# Task to complete
Restate exactly, please, each line of the listing from the one with "Home (11, 2470)" to the last, including both.

# Input records

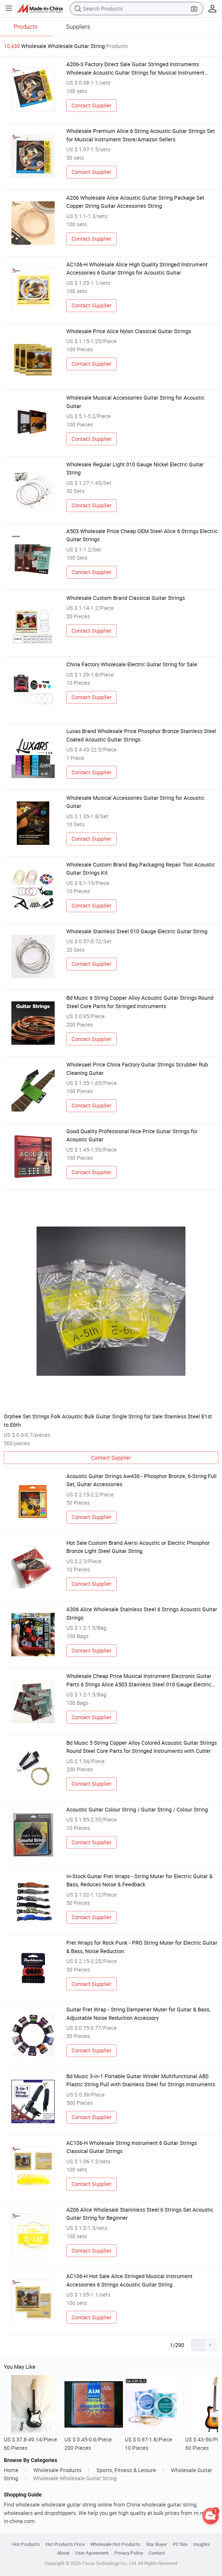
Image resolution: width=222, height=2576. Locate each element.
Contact (157, 2553)
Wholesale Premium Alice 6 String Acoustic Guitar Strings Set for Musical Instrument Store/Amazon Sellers (140, 135)
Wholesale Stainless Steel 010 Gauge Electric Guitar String (136, 931)
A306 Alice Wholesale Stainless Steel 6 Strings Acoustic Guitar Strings (141, 1613)
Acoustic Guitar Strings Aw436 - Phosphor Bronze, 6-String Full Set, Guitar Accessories (141, 1480)
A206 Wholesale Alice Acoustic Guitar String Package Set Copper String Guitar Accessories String (135, 201)
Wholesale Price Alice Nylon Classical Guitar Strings (128, 331)
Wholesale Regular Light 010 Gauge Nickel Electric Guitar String (135, 468)
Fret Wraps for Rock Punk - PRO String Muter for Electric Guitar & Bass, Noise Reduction (141, 1946)
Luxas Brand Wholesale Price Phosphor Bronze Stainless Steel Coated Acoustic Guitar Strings (141, 735)
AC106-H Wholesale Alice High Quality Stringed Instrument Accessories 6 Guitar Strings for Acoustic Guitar (137, 268)
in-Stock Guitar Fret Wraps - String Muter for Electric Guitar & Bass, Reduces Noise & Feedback (139, 1880)
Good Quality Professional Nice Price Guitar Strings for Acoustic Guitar (132, 1135)
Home (11, 2470)
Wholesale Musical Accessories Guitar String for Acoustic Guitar (135, 401)
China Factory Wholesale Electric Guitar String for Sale (131, 664)
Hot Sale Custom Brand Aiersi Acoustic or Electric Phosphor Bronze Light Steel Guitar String (138, 1547)
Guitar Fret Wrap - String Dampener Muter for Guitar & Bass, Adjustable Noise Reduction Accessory (138, 2013)
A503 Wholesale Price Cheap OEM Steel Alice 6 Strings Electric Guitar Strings (142, 535)
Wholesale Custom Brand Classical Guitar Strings (125, 597)
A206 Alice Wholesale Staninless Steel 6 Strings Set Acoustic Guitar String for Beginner (139, 2213)
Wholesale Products (57, 2470)
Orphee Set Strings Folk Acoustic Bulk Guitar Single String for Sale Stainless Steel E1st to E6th (108, 1420)
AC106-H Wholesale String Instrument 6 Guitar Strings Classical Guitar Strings (131, 2147)
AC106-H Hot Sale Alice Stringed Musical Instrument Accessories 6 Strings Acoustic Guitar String (129, 2280)
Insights (201, 2544)
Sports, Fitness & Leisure (126, 2470)
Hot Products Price (65, 2544)
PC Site (180, 2544)
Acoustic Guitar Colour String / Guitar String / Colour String (137, 1809)
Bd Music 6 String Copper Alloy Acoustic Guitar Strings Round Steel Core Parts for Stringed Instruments (139, 1002)
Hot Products (26, 2544)
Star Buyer (156, 2544)
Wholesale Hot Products (115, 2544)
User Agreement (92, 2553)
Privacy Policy (129, 2553)
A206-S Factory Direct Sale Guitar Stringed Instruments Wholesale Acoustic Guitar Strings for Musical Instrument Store (135, 69)
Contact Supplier (91, 105)
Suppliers (78, 26)
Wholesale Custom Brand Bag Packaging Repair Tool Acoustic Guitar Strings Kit (140, 868)
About (63, 2553)
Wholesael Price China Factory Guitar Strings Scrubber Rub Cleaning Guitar (137, 1068)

# Task result
Home (11, 2470)
Wholesale Musical Accessories Guitar String for Acoustic Guitar (135, 401)
China Factory Wholesale Electric Guitar String for Sale (131, 664)
Hot Sale Custom Brand Aiersi Acoustic or Electric Phosphor Bronze Light Steel Guitar String (138, 1547)
Guitar Fret Wrap - String Dampener Muter for Guitar & Bass, Adjustable Noise Reduction Accessory (138, 2013)
A503 Wholesale Price Cheap OEM Steel Alice 6 Strings Electric Guitar Strings (142, 535)
Wholesale Custom Brand Classical Guitar Strings (125, 597)
A206 Alice Wholesale Staninless Steel 6 Strings Set Acoustic Guitar String for Beginner (139, 2213)
Wholesale Products (57, 2470)
Orphee Set Strings Folk Acoustic Bulk Guitar Single String for Sale Stainless Steel E1st to E6th (108, 1420)
AC106-H Wholesale String Instrument 6 Guitar Strings Classical Guitar Strings (131, 2147)
AC106-H Hot Sale Alice Stringed Musical Instrument Accessories 6 Strings Acoustic Guitar String (129, 2280)
Insights (201, 2544)
Sports, Fitness & Leisure (126, 2470)
Hot Products Price (65, 2544)
PC Site (180, 2544)
Acoustic Guitar Colour String / Guitar String / Colour String (137, 1809)
Bd Music 6 String Copper Alloy Acoustic Guitar Strings Round Steel Core Parts for Stringed Instruments (139, 1002)
Hot Products (26, 2544)
Star Buyer (156, 2544)
Wholesale Hot Products (115, 2544)
User Agreement (92, 2553)
Privacy Policy (129, 2553)
A206-S Factory Direct Sale Guitar Stringed Instruments Wholesale Acoustic Guitar Strings for Musical Instrument Store (135, 69)
Contact Supplier (91, 105)
Suppliers (78, 26)
Wholesale Custom Brand Bag Packaging Repair Tool Acoustic Guitar Strings Kit (140, 868)
About (63, 2553)
Wholesael Price China Factory Guitar Strings Scrubber Rub Cleaning Guitar (137, 1068)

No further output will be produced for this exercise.